Stored data:
• • • •

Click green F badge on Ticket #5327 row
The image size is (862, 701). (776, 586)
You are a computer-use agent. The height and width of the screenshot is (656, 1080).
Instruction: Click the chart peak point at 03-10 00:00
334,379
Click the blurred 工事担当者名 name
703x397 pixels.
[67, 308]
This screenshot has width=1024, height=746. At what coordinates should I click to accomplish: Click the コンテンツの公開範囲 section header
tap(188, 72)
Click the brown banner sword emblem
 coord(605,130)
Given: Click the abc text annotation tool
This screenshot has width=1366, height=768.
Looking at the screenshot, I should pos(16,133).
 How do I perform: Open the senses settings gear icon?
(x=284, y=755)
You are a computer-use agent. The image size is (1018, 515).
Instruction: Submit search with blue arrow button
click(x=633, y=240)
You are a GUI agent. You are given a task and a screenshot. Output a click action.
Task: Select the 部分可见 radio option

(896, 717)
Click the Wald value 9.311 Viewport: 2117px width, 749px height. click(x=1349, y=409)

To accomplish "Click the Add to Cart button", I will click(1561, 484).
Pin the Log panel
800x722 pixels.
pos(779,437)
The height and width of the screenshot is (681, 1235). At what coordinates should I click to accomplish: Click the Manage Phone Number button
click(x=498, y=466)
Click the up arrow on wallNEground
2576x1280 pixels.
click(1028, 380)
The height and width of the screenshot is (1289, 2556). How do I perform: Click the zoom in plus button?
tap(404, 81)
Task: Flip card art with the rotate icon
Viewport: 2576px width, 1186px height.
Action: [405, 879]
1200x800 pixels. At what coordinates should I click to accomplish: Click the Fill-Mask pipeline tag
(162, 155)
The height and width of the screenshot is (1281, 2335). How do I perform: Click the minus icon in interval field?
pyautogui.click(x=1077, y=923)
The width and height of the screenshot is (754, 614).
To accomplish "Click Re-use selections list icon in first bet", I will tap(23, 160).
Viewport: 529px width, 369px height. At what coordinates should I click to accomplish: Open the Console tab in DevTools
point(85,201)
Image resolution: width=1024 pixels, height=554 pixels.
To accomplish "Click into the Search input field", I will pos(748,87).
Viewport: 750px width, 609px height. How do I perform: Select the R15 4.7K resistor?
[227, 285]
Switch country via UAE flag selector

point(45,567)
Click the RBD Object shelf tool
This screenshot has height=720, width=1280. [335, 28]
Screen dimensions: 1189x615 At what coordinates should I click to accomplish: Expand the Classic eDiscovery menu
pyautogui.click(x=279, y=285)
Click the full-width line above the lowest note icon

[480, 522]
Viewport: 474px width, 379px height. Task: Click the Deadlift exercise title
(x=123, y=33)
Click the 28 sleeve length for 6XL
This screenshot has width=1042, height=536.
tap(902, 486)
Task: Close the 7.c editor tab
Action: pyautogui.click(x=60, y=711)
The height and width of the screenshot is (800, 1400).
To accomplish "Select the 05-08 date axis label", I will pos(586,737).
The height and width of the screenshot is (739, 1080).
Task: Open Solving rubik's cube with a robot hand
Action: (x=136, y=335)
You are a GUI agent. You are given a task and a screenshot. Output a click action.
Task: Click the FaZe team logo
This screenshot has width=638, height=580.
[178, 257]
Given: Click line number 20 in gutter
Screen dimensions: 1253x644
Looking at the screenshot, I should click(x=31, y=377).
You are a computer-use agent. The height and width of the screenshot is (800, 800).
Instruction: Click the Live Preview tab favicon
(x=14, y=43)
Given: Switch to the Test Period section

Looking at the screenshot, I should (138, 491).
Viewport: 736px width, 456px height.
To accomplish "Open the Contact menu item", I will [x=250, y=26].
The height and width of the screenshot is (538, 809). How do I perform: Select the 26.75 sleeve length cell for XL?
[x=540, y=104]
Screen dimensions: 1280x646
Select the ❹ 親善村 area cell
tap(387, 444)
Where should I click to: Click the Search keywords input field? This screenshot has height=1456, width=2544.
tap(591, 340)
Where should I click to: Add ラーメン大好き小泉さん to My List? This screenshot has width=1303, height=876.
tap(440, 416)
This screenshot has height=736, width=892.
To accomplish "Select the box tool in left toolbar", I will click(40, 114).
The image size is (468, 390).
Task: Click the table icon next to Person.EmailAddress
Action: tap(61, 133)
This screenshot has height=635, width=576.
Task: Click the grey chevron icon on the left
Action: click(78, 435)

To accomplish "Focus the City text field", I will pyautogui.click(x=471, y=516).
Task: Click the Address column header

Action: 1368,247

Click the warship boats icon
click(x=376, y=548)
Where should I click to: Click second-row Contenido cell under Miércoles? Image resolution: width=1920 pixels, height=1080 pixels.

• • • •

What the task requires -
Repeat every line from the one containing "Switch country via UAE flag selector" down to the one containing "Action: pyautogui.click(x=60, y=711)", keeping each line identical.

Result -
Switch country via UAE flag selector

point(45,567)
Click the RBD Object shelf tool
This screenshot has height=720, width=1280. [335, 28]
Screen dimensions: 1189x615 At what coordinates should I click to accomplish: Expand the Classic eDiscovery menu
pyautogui.click(x=279, y=285)
Click the full-width line above the lowest note icon

[480, 522]
Viewport: 474px width, 379px height. Task: Click the Deadlift exercise title
(x=123, y=33)
Click the 28 sleeve length for 6XL
This screenshot has width=1042, height=536.
tap(902, 486)
Task: Close the 7.c editor tab
Action: pyautogui.click(x=60, y=711)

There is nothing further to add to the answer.